AionData provides access to the following datasets:

- **BindingDB**: A public, web-accessible database of measured binding affinities, focusing chiefly on the interactions of proteins considered to be drug-targets with small, drug-like molecules.

- **MoleculeNet**: An extensive collection of datasets curated to support and benchmark the development of machine learning models in the realm of drug discovery and chemical informatics.
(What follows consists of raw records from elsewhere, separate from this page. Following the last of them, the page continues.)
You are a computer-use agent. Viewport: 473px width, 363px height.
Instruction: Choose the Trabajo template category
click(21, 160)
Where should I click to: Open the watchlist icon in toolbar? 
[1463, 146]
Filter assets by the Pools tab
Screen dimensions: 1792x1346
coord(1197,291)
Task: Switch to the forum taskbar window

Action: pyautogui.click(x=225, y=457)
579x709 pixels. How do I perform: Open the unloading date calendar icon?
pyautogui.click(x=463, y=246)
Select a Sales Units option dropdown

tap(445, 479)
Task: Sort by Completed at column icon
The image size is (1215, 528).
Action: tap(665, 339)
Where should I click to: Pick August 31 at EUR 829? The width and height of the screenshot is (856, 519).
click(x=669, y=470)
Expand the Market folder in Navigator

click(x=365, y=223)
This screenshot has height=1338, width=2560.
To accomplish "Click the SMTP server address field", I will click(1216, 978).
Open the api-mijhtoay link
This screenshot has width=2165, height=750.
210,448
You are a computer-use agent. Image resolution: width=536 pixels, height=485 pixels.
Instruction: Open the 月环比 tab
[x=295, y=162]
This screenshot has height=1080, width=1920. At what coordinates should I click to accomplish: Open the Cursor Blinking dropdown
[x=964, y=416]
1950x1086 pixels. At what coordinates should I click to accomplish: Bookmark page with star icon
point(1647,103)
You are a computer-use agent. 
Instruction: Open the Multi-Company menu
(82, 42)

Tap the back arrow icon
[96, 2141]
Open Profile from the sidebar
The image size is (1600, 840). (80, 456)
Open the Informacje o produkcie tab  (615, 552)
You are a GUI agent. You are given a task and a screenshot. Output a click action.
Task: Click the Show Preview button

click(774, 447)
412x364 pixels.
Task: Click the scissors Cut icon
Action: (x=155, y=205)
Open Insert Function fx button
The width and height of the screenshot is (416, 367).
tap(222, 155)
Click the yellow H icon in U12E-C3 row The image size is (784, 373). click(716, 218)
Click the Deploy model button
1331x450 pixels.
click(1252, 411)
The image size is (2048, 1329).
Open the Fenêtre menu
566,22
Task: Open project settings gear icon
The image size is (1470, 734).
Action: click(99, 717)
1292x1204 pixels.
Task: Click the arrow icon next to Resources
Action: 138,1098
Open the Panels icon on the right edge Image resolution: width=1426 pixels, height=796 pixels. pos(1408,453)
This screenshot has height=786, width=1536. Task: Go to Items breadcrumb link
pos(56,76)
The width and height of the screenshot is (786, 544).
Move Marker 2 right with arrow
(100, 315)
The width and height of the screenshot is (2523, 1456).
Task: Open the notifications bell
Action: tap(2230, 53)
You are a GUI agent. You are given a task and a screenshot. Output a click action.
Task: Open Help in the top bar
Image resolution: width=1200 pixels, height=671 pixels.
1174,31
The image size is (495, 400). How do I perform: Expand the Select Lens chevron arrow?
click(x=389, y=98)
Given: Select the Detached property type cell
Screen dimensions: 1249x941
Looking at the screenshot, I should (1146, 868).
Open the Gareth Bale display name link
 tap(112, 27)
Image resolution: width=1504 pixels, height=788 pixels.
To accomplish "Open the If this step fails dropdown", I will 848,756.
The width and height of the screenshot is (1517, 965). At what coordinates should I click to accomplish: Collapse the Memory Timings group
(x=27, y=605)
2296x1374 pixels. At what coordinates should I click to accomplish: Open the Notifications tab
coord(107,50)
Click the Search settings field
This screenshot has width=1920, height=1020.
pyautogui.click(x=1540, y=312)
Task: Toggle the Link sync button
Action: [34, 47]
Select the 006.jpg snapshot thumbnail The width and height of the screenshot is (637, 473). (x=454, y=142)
Covers a broad spectrum of molecular data including quantum mechanical properties, physical chemistry, biophysics, and physiological effects.
 
    - **Tox21**: Features qualitative toxicity measurements for 12,000 compounds across 12 targets, used for toxicity prediction.
    - **ESOL**: Contains water solubility data for 1,128 compounds, aiding in solubility prediction models.
    - **FreeSolv**: Provides experimental and calculated hydration free energy for small molecules, crucial for understanding solvation.
    - **Lipophilicity**: Includes experimental measurements of octanol/water distribution coefficients (logD) for 4,200 compounds.
    - **QM7**: A dataset of 7,165 molecules with quantum mechanical properties computed using density functional theory (DFT).
    - **QM8**: Features electronic spectra and excited state energies of over 20,000 small molecules computed with TD-DFT.
    - **QM9**: Offers geometric, energetic, electronic, and thermodynamic properties of ~134k molecules computed with DFT.
    - **MUV**: Datasets designed for the validation of virtual screening techniques, with about 93,000 compounds.
    - **HIV**: Contains data on the ability of compounds to inhibit HIV replication, for binary classification tasks.
    - **BACE**: Includes quantitative binding results for inhibitors of human beta-secretase 1, with both classification and regression tasks.
    - **BBBP**: Features compounds with information on permeability properties across the Blood-Brain Barrier.
    - **SIDER**: Contains information on marketed medicines and their recorded adverse drug reactions, for side effects prediction.
    - **ClinTox**: Compares drugs approved by the FDA and those that failed clinical trials for toxicity reasons, for binary classification and toxicity prediction.

License
-------

AionData is licensed under the Apache License. See the LICENSE file for more details.